STUDY TEXT: Begin

I’m incredibly glad that this is the issue of Young Avengers I’ve gotten to review. Usually when you’re handed a comicbook in mid-arc (with nothing significant about the assignment) you’re just catching up on the storyline, admiring the creators and characters, and just all around pointing out why someone should buy the comic. With Young Avengers #4, though, I’m getting the opportunity to highlight just why this is one of the best Marvel NOW! books on the stands.
When Young Avengers was announced, it brought up mixed emotions for me as a fan. The original series by Allan Heinberg and Jim Cheung was an extremely solid superhero comic with a great Marvel twist on the idea of sidekick superteams. It raised the point that Marvel hasn’t really been a comic universe that encouraged a superhero to take on a protégé and put them in harm’s way like Batman does with Robin and Green Arrow does with Speedy. Heinberg and Cheung worked to make the series theirs and accomplished this with a solid voice and distinct art. This also the unfortunate side effect that when they couldn’t keep the book coming out on time, the characters were forced to sit on a shelf as opposed to handing off the ongoing monthly reigns to another writer/artist team. Sure, Marvel would put out an event-specific mini-series or two to remind the world that the characters still existed, but the actual forward momentum of a Young Avengers storyline was stalled for years.

STUDY TEXT: End
INFORMATION SHOWN: Begin

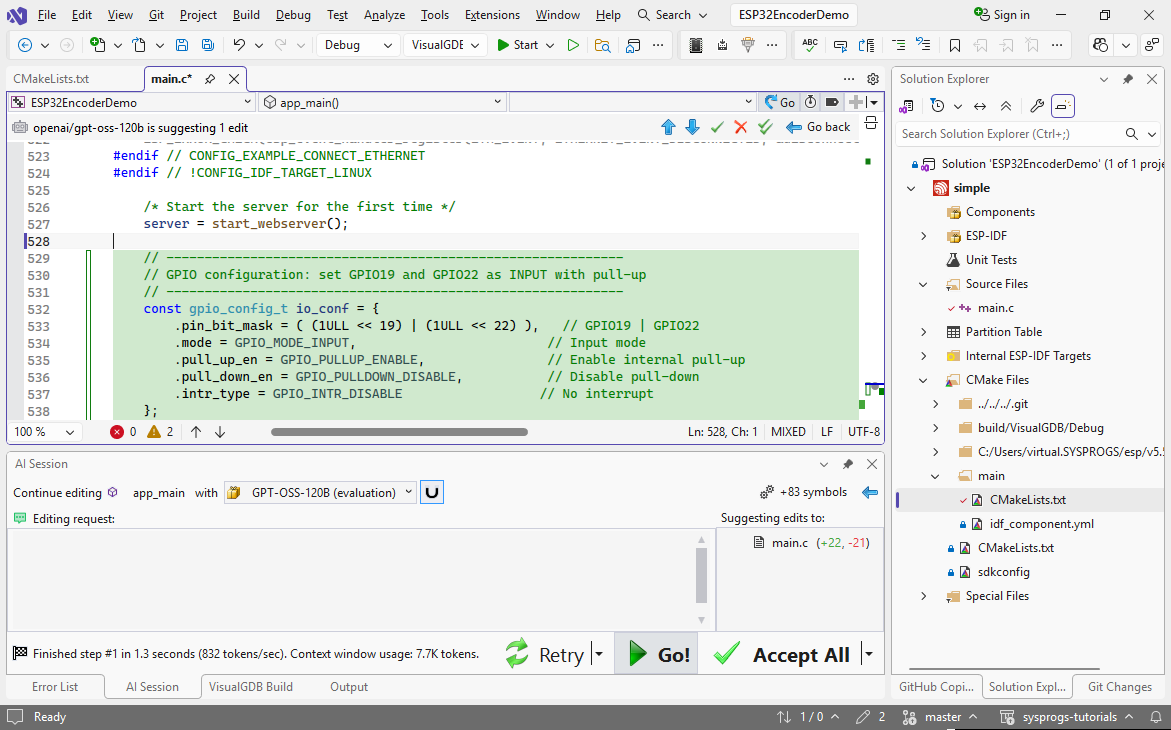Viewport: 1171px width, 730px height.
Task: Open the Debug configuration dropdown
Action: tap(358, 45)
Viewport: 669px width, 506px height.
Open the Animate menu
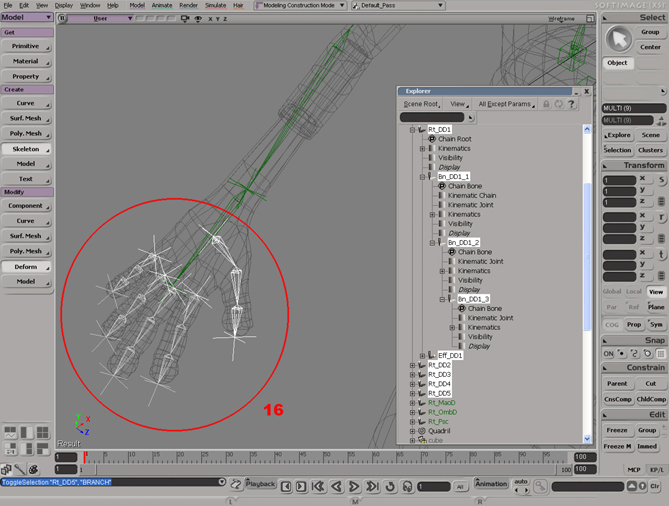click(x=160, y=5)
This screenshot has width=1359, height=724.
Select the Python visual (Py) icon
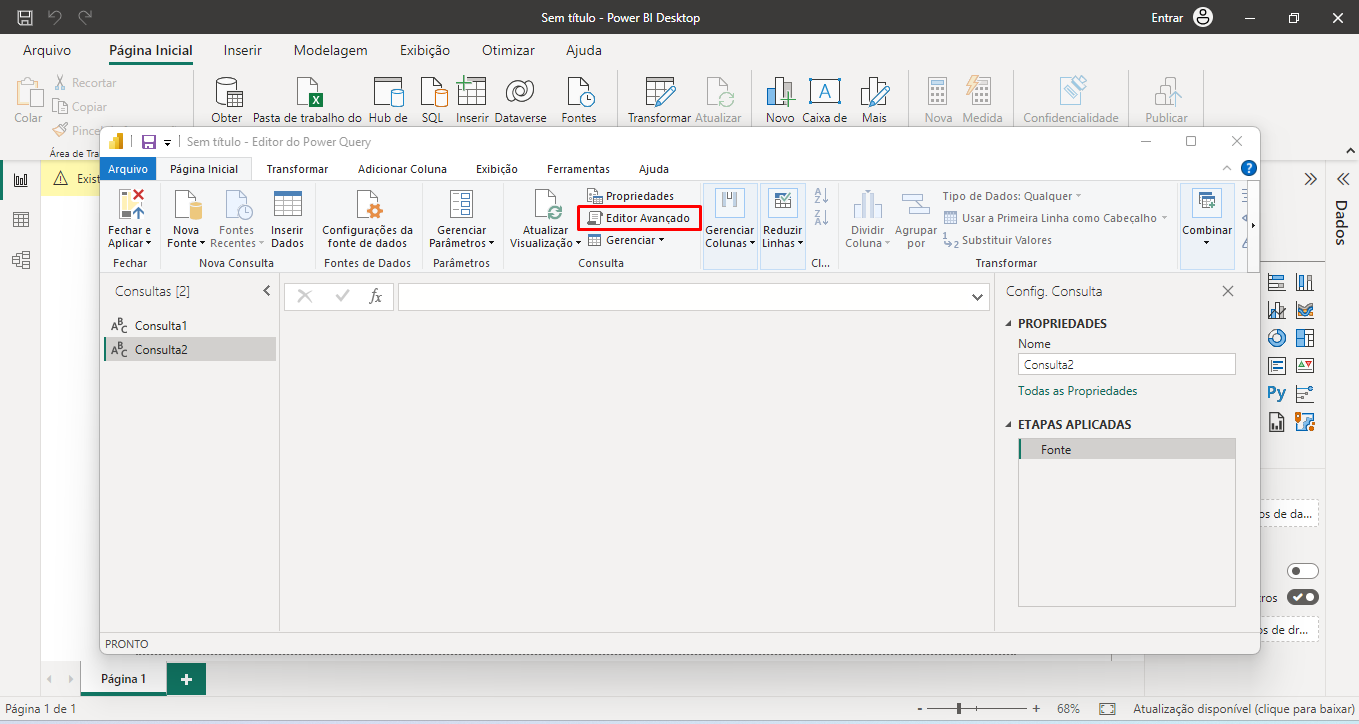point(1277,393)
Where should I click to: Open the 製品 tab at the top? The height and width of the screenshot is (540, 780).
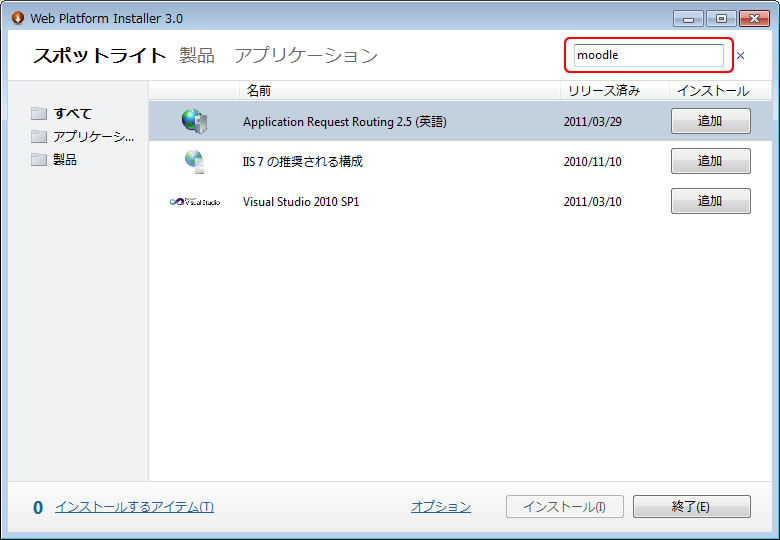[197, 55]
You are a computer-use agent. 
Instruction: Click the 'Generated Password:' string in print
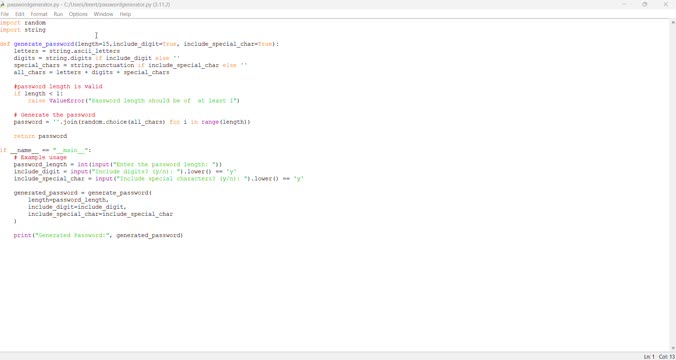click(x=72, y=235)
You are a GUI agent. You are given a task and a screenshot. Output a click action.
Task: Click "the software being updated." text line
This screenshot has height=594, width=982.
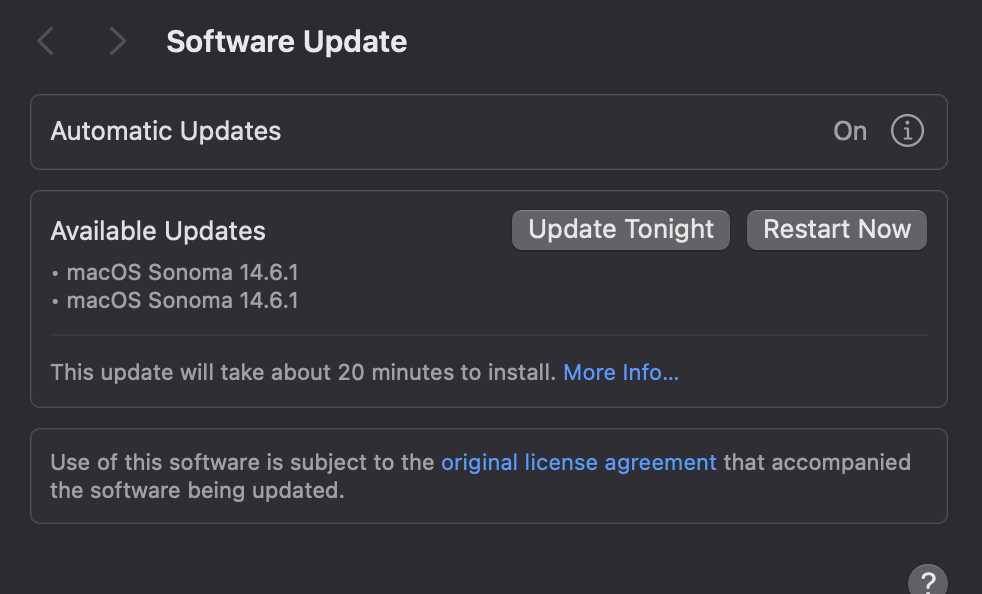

INFORMATION SHOWN: End

EXERCISES:
A: Answer these questions using the Young Avengers review.
(i) Which issue of Young Avengers is the reviewer covering?
(ii) Who made the original Young Avengers series?
(iii) Which two superheroes does the review name as putting a protégé in harm's way, and who are those protégés?
B: Carry on the Young Avengers review from its last sentence.

ANSWERS TO THE EXERCISE:
A:
(i) Young Avengers #4.
(ii) Allan Heinberg and Jim Cheung.
(iii) Batman, with Robin, and Green Arrow, with Speedy.

B:
Marvel NOW! changed all that. Heinberg and Cheung had their swansong on the title with their maxi-series, Young Avengers: Childeren’s Crusade and then they dropped the mic and walked off stage leaving the team in total disarray. Team members died, team members quit and that seemed like it for the book. Enter: Jamie McKelvie and Kieron Gillen, self-styled pop comics gods.
This mad comic duo became synonymous with quality comics with their two Phonogram mini-series from Image Comics. It was obvious from these books that they both had a love of pop music and fantastic magical landscapes. When the both of them finally got noticed, Gillen became the go-to journeyman writer while McKelvie would swoop in on random books like Secret Avengers and deliver a solid done-in-one issue. Their reunion on another Phonogram comic was derailed by the announcement of this new Young Avengers series and it looks like superhero comics are better of now that they’ve shown up.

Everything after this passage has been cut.